18+
реклама
18+
Бургер менюБургер меню

Александр Долинин – О Пушкине, o Пастернаке. Работы разных лет (страница 22)

18
Непроходимая, безлюдная страна, Притон разбойников, поэзии зараза! Без пользы, без красы, с каких ты пор славна? Творенье Божье ты иль чертова проказа? Скажи, проклятая, зачем ты создана?327

Вслед за Катениным Пушкин представляет Кавказ отнюдь не «всепетым» раем328, а его травестией, «чертовой проказой», где все оказывается совсем не таким, как в ориенталистском воображении: нагие грузинки в бане – бесстыдно-равнодушными к мужскому взгляду, красавицы гарема – вовсе не красавицами, «азиатская роскошь» – «азиатским свинством», восточные здания и памятники – уродливыми сооружениями без вкусу и мысли, храбрые джигиты – жестокими трусами. Даже вожделенный переход через государственную границу, как показывает Пушкин, иллюзорен. Описав переправу через Арпачай, он вдруг замечает: «Но этот берег был уже завоеван: я все еще находился в России» [VIII: 463]. Конечно же, Пушкин прекрасно знал, что в результате русско-турецкой войны граница по Арпачаю не изменилась и он действительно въехал на турецкую территорию.

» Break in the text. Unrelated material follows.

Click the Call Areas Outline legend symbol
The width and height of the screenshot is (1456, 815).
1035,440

Его ироническая ремарка указывает не на фактическую сторону дела, а на то, что, ретроспективно переосмысляя путешествие, Пушкин смеется над былыми восторгами по поводу экзотического Востока, войны, пересечения границ и всего путешествия в целом: оно не приносит никаких значимых изменений, путешественник в любой точке географического пространства остается таким же, каким он был («Каков я прежде был, таков и ныне я» [III: 143]), и избавления от России и собственной русскости не происходит даже за пределами Российской империи.

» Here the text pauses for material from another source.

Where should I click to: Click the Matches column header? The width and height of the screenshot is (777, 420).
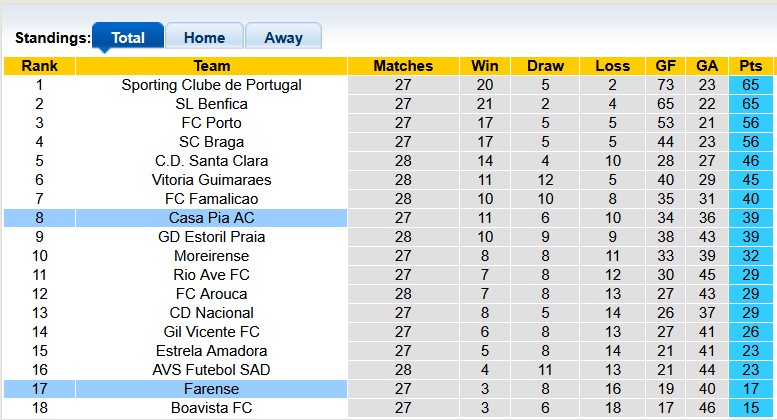[403, 66]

Окончательный итог путешествию подводит сцена в захваченном Арзруме, где вспыхнула чума:

Остановясь перед лавкою оружейного мастера, я стал рассматривать какой-то кинжал, как вдруг кто-то ударил <В «Современнике»: «ударили». – А. Д.> меня по плечу. Я оглянулся: за мною стоял ужасный нищий. Он был бледен как смерть; из красных загноенных глаз его текли слезы. Мысль о чуме опять мелькнула в моем воображении. Я оттолкнул нищего с чувством отвращения неизъяснимого, и воротился домой очень недовольный своею прогулкою [VIII: 481].

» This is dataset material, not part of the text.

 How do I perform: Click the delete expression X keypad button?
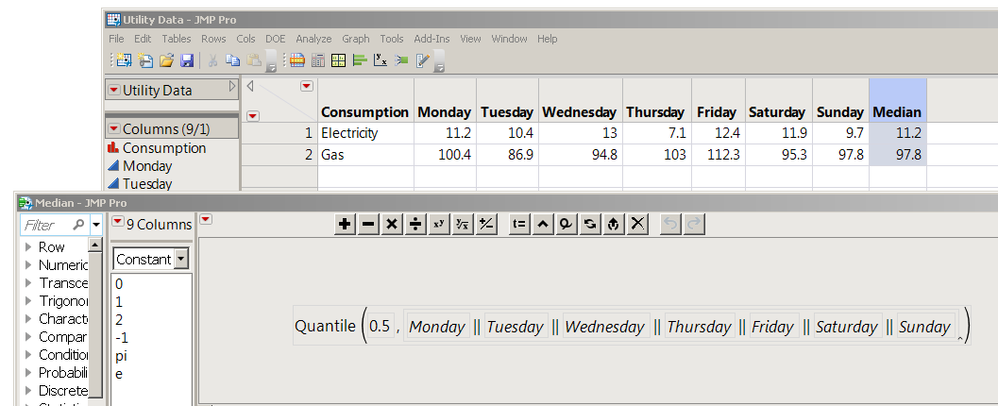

«Ужасный нищий», ударяющий Пушкина по плечу329, – последнее звено в длинной цепочке напоминаний о смерти, тянущейся от «первого замечательного места» путешествия, могил «нескольких тысяч умерших чумою» [VIII: 448] через весь текст. Эту сцену, предшествующую окончательному решению Пушкина оставить армию, несмотря на предложение Паскевича «быть свидетелем дальнейших предприятий», можно понимать символически, как иносказательное résumé текста, выражающее отношение автора не столько к прогулке по Арзруму, сколько ко всему путешествию. Очевидно, в какой-то момент Пушкин понял, что война, на которую он, a la Байрон, так стремился, чтобы «круто поворотить свою жизнь», есть, по выражению Ю. М. Лотмана, «безусловное зло»330, и, устыдившись собственного ребячества, решил закончить игру с судьбой.

Страшному арзрумскому видению в финальной части текста противопоставлено «чудное зрелище» храма на вершине Казбека, которое Пушкин наблюдает на возвратном пути, перед въездом в Дарьяльское ущелье:

Утром, проезжая мимо Казбека, увидел я чудное зрелище. Белые, оборванные тучи перетягивались через вершину горы, и уединенный монастырь, озаренный лучами солнца, казалось, плавал в воздухе, несомый облаками [VIII: 482].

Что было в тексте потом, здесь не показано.